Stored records
-=-=-=-=-

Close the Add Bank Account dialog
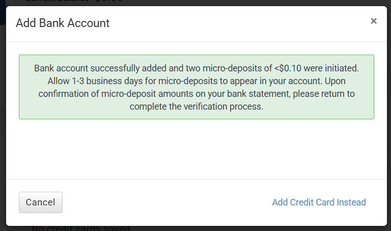Image resolution: width=391 pixels, height=231 pixels. tap(374, 21)
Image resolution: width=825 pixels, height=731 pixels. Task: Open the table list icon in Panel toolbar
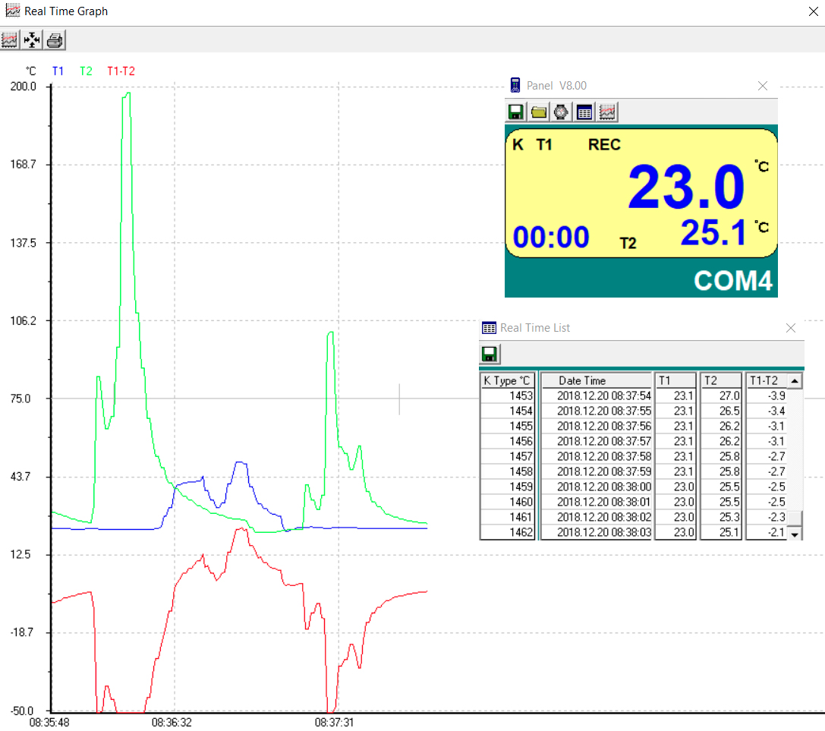pos(584,112)
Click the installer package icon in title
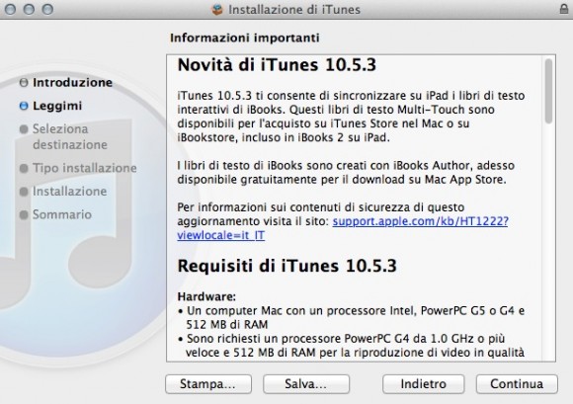 pos(217,10)
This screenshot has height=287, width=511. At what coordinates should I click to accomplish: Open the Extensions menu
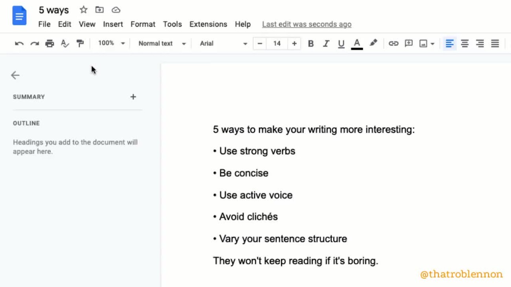coord(208,24)
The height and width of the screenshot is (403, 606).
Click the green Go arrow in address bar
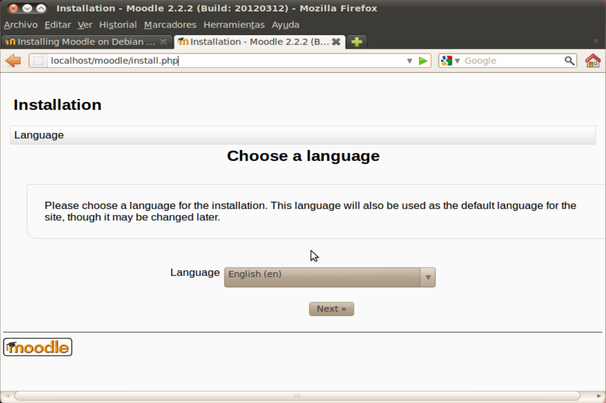pos(423,61)
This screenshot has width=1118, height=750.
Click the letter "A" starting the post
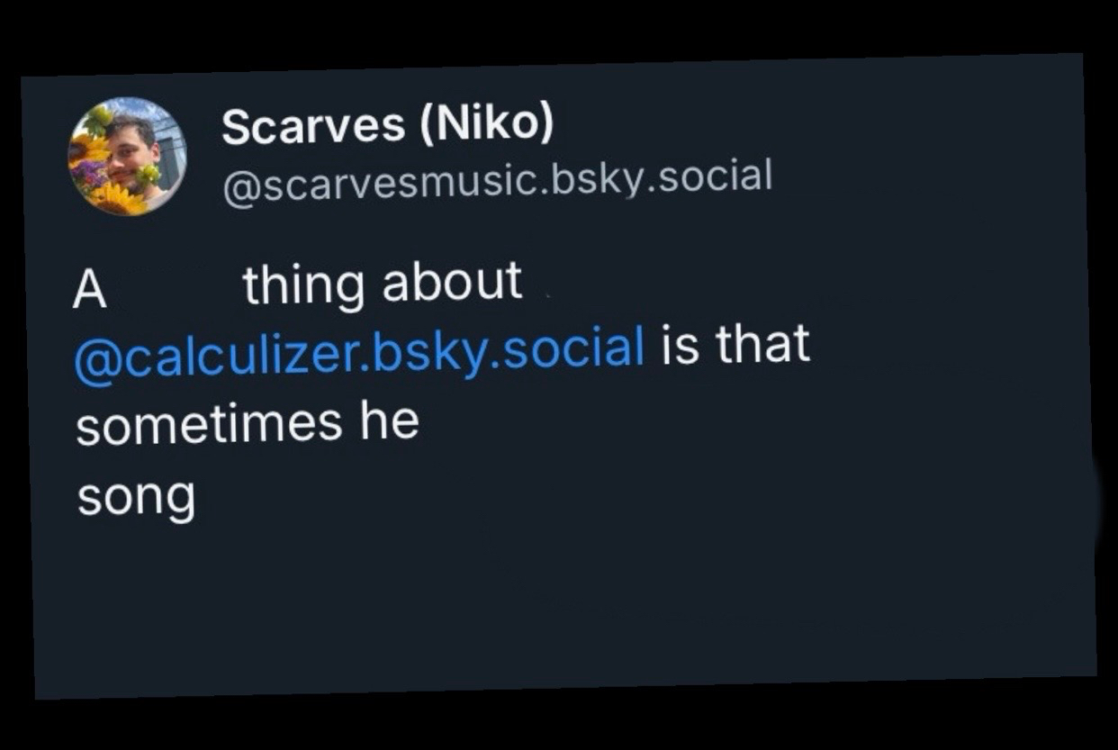pos(90,291)
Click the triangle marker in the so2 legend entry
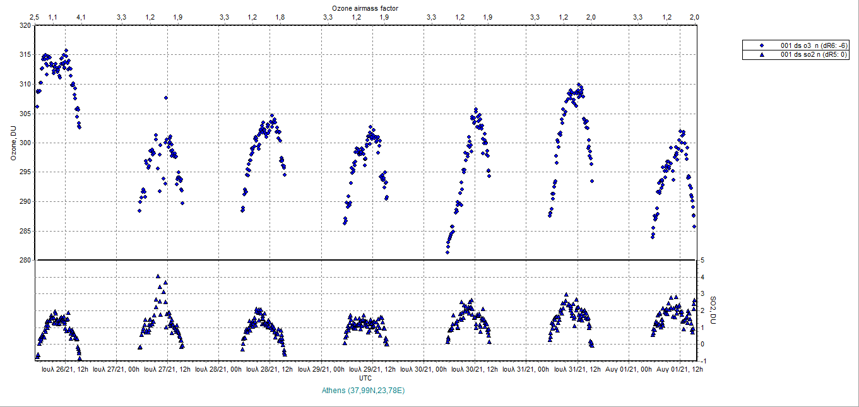The width and height of the screenshot is (859, 407). (x=762, y=55)
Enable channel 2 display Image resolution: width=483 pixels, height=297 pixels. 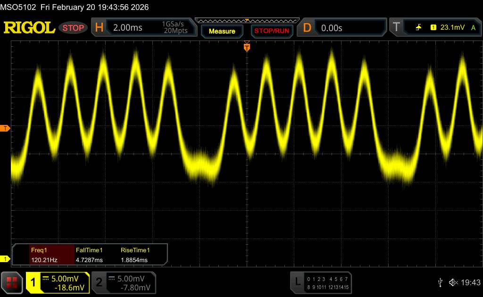123,282
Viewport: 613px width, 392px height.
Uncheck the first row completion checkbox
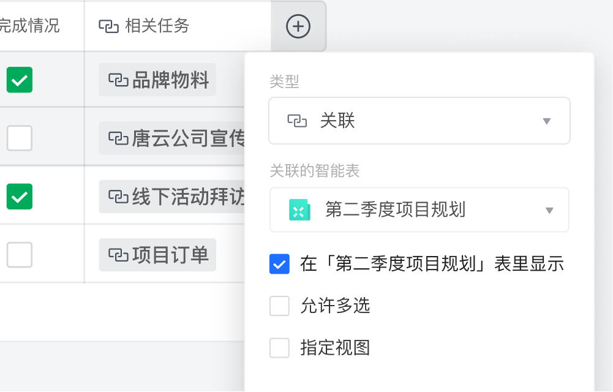20,80
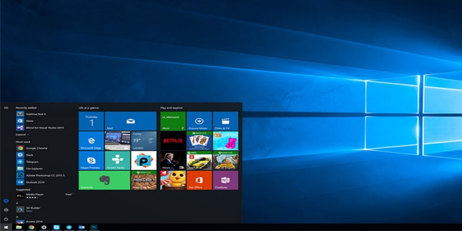Launch Groove Music tile
The height and width of the screenshot is (231, 462).
point(199,121)
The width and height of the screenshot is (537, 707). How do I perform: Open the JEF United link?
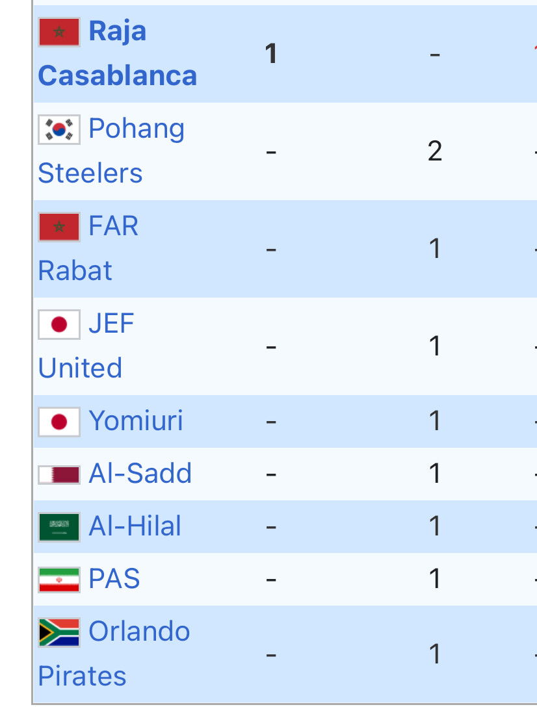tap(86, 346)
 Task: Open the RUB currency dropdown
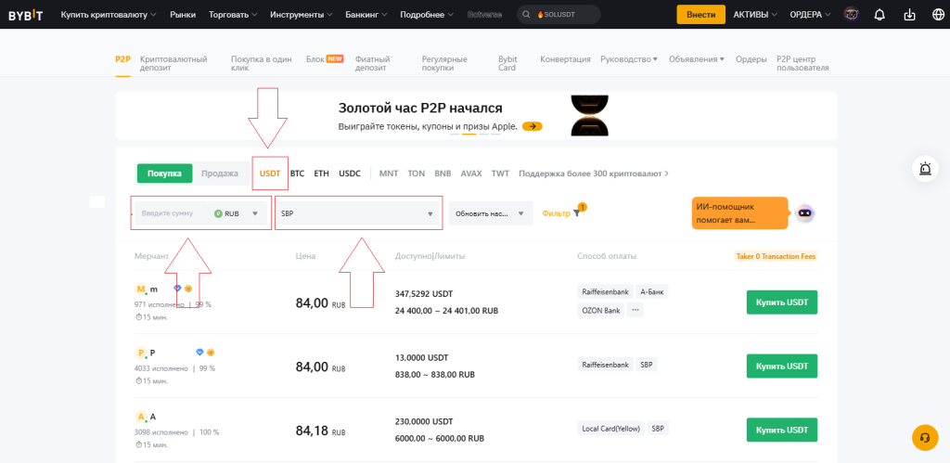(x=237, y=213)
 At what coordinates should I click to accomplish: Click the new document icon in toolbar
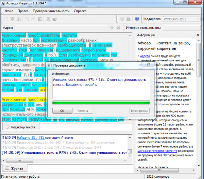6,19
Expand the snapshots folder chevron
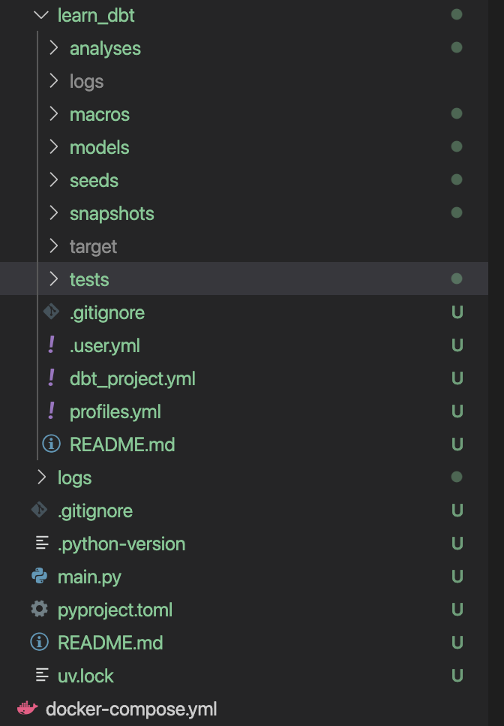The image size is (504, 726). click(x=54, y=213)
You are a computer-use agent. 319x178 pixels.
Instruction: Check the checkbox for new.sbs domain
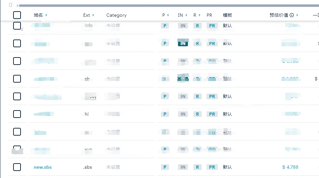coord(17,167)
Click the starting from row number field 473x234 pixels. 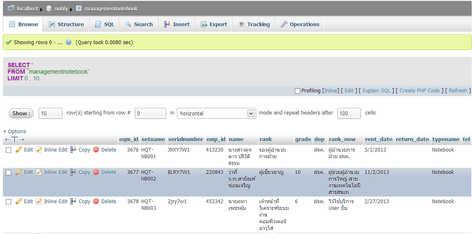click(150, 113)
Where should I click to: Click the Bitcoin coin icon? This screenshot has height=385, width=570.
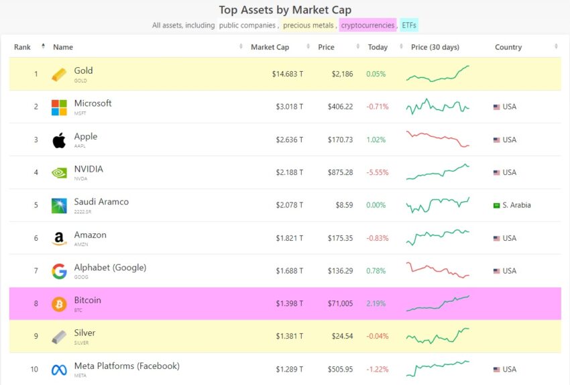[59, 304]
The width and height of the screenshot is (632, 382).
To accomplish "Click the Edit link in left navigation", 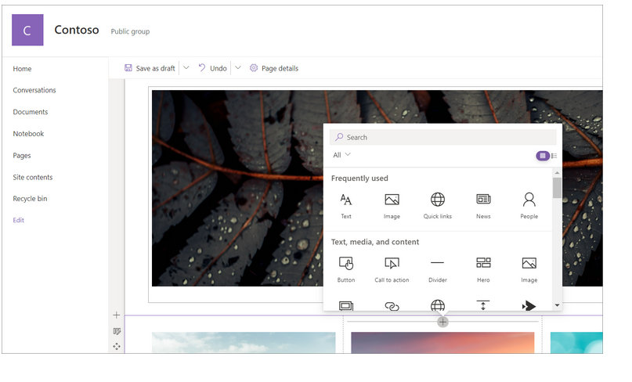I will [19, 220].
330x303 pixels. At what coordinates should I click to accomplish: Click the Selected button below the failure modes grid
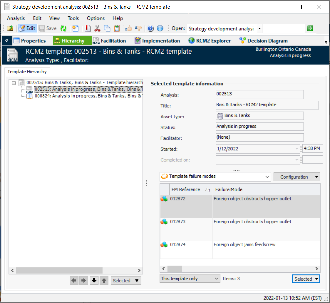(x=306, y=279)
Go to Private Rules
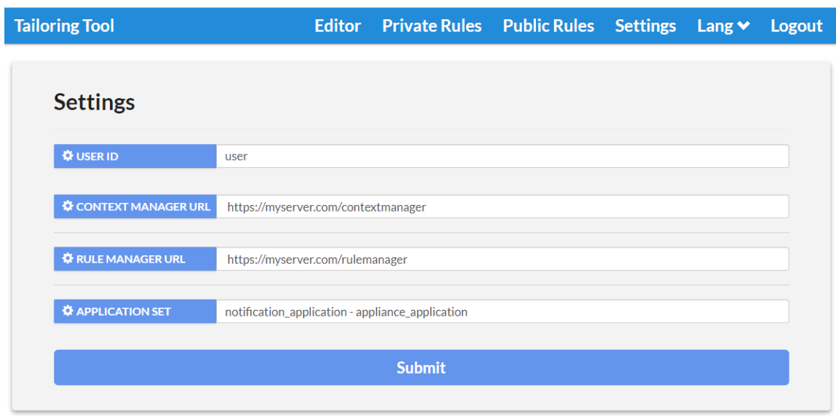Viewport: 836px width, 416px height. (x=432, y=25)
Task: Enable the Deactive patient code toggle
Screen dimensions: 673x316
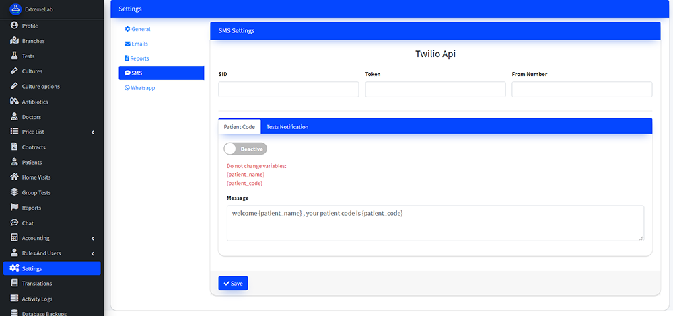Action: 246,149
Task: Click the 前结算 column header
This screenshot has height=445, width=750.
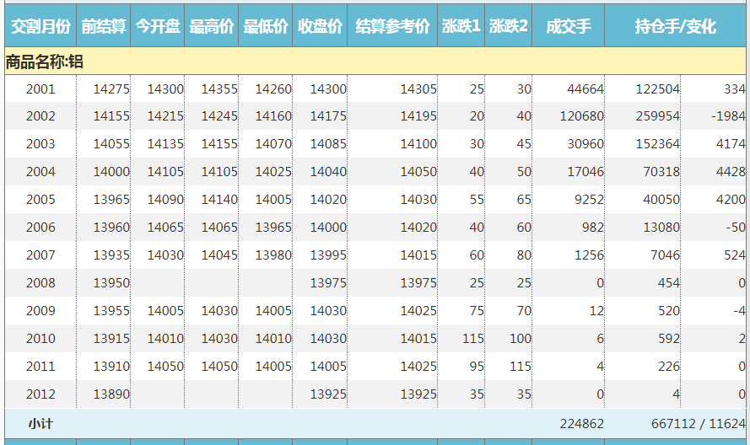Action: tap(104, 27)
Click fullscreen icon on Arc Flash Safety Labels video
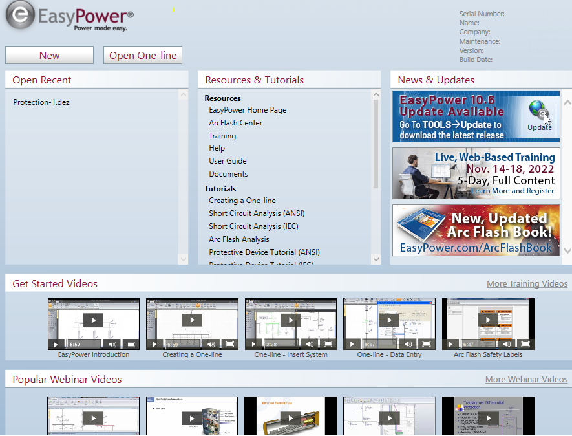 click(x=525, y=344)
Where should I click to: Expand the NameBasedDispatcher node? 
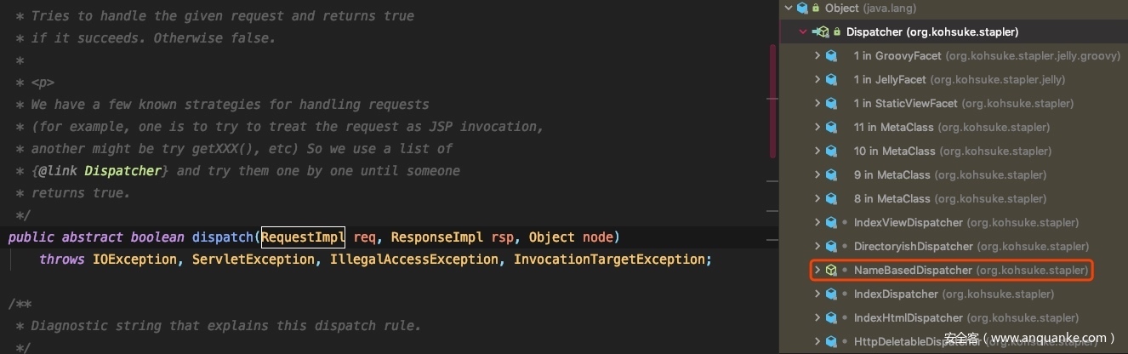point(818,270)
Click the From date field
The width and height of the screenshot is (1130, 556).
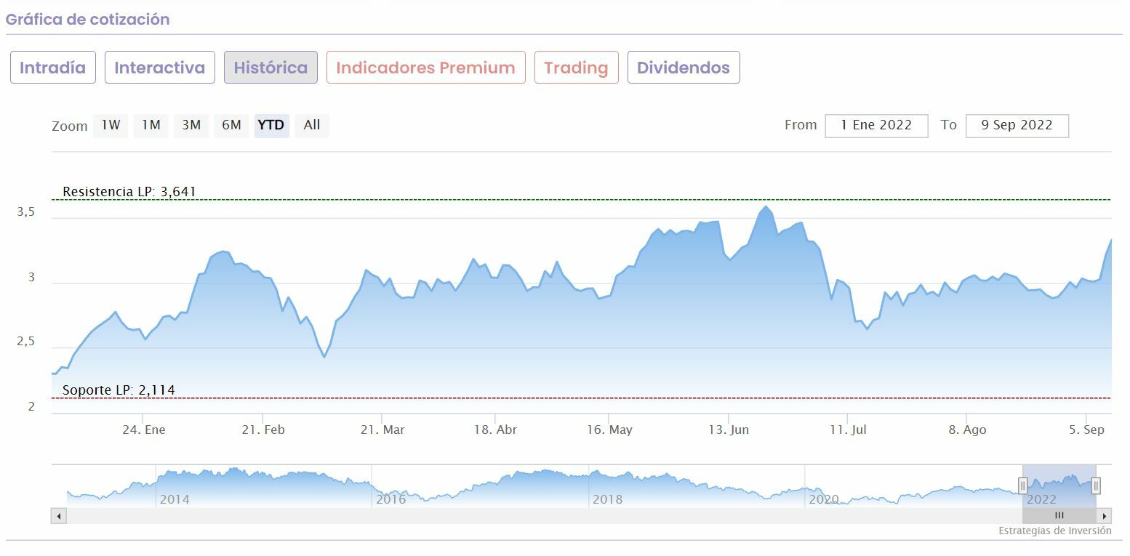[876, 125]
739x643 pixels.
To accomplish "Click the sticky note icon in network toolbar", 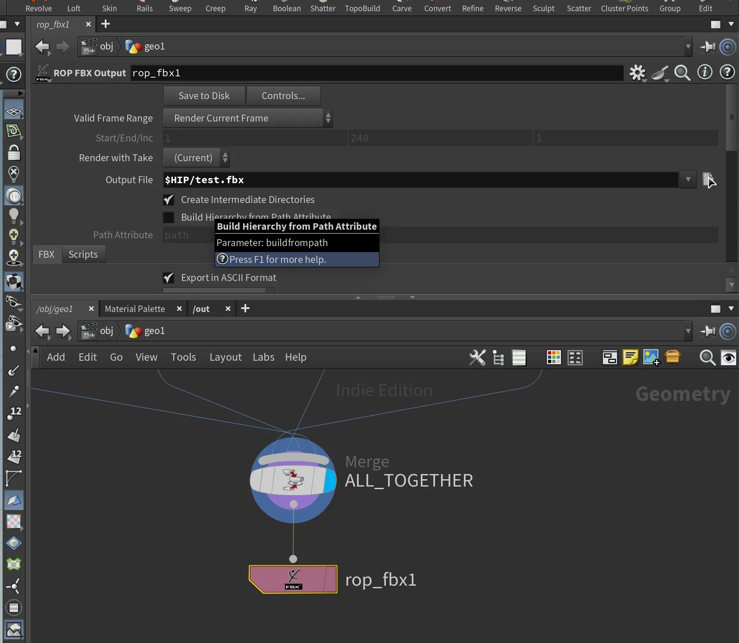I will coord(630,357).
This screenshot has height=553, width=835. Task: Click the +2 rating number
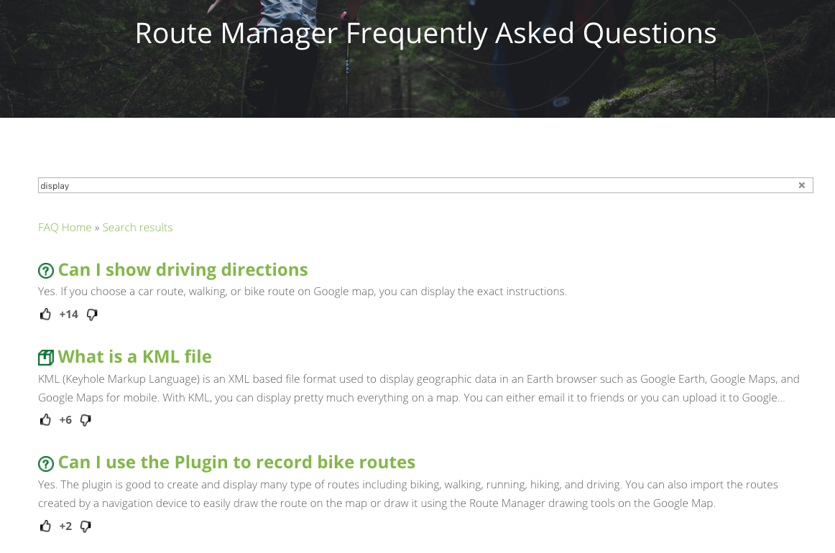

-=-=-=-=-

**TASK STATEMENT:** Please return only the lines from the top of the data through the line with "The height and width of the screenshot is (403, 606).", exactly as written, and drop every picture.

**COMPLETED TASK:**
Close the Add Bank Account dialog
Image resolution: width=391 pixels, height=231 pixels. tap(374, 21)
Image resolution: width=825 pixels, height=731 pixels. Task: Open the table list icon in Panel toolbar
pos(584,112)
Click the installer package icon in title
 pos(217,10)
This screenshot has height=287, width=511. At what coordinates should I click to accomplish: Open the Extensions menu
coord(208,24)
The height and width of the screenshot is (403, 606).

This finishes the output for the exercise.